Dear City Council and City Clerk,
I am writing with a few questions regarding agenda item 8, Recommended Operating and
Capital Improvement Program Budgets for Fiscal Year (FY) 2025-26, Adoption of the
Operating and Capital Improvement Program Budgets for FY 2025-26.
1. The staff recommendation uses an assumption of a 4% staff vacancy rate, whereas the 10-
year forecast is at 6%. The operating deficit or lack thereof is drastically different depending
on which forecast you use. Is it realistic to use a 4% vacancy rate assumption when we have
not ever had this low of a vacancy rate in the past 10 years? Moreover, to note, the vacancy
rate does not include contract labor. How can we include this in the assumptions?
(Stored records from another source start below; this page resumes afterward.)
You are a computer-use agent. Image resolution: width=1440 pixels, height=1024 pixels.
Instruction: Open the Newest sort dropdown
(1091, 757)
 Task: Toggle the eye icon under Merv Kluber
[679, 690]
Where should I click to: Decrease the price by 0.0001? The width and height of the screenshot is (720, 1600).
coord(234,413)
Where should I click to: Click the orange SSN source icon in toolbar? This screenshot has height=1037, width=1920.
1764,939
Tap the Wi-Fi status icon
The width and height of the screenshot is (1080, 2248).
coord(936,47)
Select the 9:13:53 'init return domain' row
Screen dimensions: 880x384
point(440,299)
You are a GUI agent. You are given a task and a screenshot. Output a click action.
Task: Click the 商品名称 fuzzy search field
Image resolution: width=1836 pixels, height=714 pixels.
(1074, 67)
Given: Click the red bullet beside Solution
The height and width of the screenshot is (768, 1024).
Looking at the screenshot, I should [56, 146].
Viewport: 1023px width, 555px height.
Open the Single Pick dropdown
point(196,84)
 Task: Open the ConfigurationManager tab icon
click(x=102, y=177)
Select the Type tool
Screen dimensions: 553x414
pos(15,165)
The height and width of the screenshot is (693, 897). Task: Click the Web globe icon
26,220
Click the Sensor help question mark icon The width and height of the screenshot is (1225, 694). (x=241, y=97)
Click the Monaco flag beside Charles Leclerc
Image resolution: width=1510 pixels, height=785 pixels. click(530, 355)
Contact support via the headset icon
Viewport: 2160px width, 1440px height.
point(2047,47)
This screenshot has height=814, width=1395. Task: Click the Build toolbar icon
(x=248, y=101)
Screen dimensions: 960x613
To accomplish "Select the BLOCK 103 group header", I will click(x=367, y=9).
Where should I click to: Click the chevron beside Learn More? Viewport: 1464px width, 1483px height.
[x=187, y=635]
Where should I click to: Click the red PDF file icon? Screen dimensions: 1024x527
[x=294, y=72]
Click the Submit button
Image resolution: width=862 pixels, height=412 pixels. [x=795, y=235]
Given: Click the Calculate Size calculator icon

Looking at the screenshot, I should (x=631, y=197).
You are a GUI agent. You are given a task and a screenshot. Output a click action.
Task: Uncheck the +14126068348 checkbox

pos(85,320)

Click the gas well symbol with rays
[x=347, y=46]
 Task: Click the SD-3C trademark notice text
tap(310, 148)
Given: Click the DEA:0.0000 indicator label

2. The grants analyst role salary ($200K+) seems very high relative to average salaries for this
type of role. Since the city can only take on a limited number of capital projects at any point in
time, and hence grants associated with them, is it necessary for this to be a full-time role?
Also, please ensure the city council reviews any grants before they are applied for.
3. Attachment W shows a multitude of line items for "conferences and training" that total to
$175K (excluding the City Council portion). Can we obtain more detail on this line item? It is
important for staff to get training, but this is a pretty high dollar amount.
4. General fund revenues are projected to be down $14M vs 2022, while general fund
expenses are up $15M vs 2022. This primarily appears to be driven by contract services.
Where can the public obtain greater detail on the drivers of contract services expenditures?
The staff report noted Hopper in the past year, but not that of previous years.